>> BEGIN Page excerpt

Chapter 14: Being a Friend – Understanding the Nature of Friendship
JoJo taught me a lot about friendship. He wasn’t my dog. He was an elderly collie with long black hair, some brown patches of fur and white paws. He had deep brown eyes and the kindest face I had ever seen on an animal before or since. He lived near me and spent a lot of time around the five houses where I live. I named him ‘JoJo’ because his owner was called Jo. I had no idea what his name was, but he answered to ‘JoJo’. For the first few years I lived here in Connemara, I never let him in the house, as was the custom in Connemara. Then one day, when it was raining (I’m in Ireland – pick any day of the year) he looked so forlorn outside that I let him in. I dried him with a towel and he lay gratefully at my feet and went to sleep. The next time it rained he barked outside to let me know he was there and when I appeared with a towel, he lifted up his paws to be dried.
Whichever room I was in he followed me to lie at my feet. When he wanted some affection he sat by me with his paw on my knee or rubbed his head on my hand. I never fed him and he refused water. When I was going to bed I called him to the back door and he stood still while I hugged him and said goodnight then he went out he went into the night – who knows where.
I think he had a number of other houses on his circuit, and some of them did feed him, so he was well-loved and well-looked-after.
Whenever I went for a walk he popped up from wherever he was and joined me. As he rushed towards me to greet me I swear he would be smiling. We walked down the lane to the new pier and when we came back, he sat on the wall at the end of the entrance to the houses where I live for me to hold him and cuddle him. I think, actually, he thought he was fulfilling a need of mine – and maybe he was right.
But here are the things I learned from JoJo:
- If I didn’t want to let him in when he barked he just went away. And if I appeared 10 minutes later to go for a walk he would still run to me, delighted to see me. No grudges. No, ‘Why didn’t you let me in?’ Just delight that I was there.
- He had no loyalty to me. When the occupants of a small cottage returned for a visit, I didn’t see JoJo for days. He had no obligations. He went where he pleased and where he was welcomed. And he was welcomed everywhere.
- And he spontaneously gave and received affection.

>> END Page excerpt

» To be done
a. Translate this sentence from the friendship chapter into Spanish: "He had deep brown eyes and the kindest face I had ever seen on an animal before or since."
b. In the friendship chapter, why did the narrator give the collie the name "JoJo"?
c. Carry the friendship chapter forward, starting after its final sentence.
These lines have nothing to do with the chapter on friendship.

>> BEGIN Stored rows

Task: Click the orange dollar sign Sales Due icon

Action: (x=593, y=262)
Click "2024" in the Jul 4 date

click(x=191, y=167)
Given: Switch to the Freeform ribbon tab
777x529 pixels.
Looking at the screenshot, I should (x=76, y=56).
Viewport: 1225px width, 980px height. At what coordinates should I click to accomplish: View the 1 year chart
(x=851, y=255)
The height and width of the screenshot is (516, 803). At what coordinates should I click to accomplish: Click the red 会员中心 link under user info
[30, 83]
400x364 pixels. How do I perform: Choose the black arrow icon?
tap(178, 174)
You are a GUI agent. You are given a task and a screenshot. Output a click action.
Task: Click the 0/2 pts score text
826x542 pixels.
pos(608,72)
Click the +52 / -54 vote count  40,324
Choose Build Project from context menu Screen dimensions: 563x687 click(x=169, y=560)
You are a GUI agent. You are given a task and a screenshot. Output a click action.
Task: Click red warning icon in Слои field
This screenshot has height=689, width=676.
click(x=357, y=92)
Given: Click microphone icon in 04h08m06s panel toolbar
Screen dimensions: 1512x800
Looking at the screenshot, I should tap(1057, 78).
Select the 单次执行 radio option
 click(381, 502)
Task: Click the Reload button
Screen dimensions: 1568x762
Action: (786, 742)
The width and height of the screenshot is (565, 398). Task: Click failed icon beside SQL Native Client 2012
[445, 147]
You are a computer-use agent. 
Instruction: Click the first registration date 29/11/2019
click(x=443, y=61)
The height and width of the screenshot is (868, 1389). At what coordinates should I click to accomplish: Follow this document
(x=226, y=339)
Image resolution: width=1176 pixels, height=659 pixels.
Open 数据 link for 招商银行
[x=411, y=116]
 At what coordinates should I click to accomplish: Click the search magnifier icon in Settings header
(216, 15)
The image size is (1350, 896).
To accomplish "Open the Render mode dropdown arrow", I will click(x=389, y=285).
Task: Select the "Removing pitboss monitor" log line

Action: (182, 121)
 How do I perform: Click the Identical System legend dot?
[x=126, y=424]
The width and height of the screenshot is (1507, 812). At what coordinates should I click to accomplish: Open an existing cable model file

>> END Stored rows

» Responses by task
a. Tenía unos ojos castaños profundos y la cara más bondadosa que jamás había visto en un animal, ni antes ni después.

b. Because his owner was called Jo.

c.
I think of my people friends and how I am in relationship with them. I used to always be the one to contact people (‘you’re so good at keeping in touch’, they’d say). I decided a few years ago I wouldn’t contact people anymore and would wait for them to contact me. I waited six months and no one contacted me! I missed them. I had a choice to make. Should I go on resenting that it’s always me who reaches out and making an issue of it when I spoke to them again?
Of course, I contacted them and they were delighted to hear from me and, without fail, always apologised for not being in touch.
JoJo demonstrated what unconditional love looks like. I didn’t have any expectations of him and he certainly didn’t have any of me. And because of that, spontaneous affection could be given and received freely. I think all emotional pain is caused by expectations not being met. We have a need and expect others to meet that need and we judge them when they don’t and make them the cause of our pain. Intimate relationships are different in that there is usually a contract of some kind that both people agree to and are constantly re-negotiating. But we don’t have contracts with friends do we? Or do we? It’s hard not to have expectations.
There was a time when I thought I had no expectations of my women friends – then I hit a crisis. It was many years ago when I had just set up my business. My girls were very young, and my mother-in-law was living with us for six months until she died. She saw me as her main carer, even though her husband was in that role. I was very stressed and wondered where all my friends were who I had supported over the years. My situation was inherently stressful and I expected them to reach out and support me, but they didn’t. Sometime afterwards, I spoke to them about this and they said things like, “But you were coping so well,” and, “But you seemed so strong,” closely followed by, “And by the way, why didn’t you ask for help?” Why indeed?
I learned right then that friends are there and it’s okay to ask them for help instead of being proud and stressed.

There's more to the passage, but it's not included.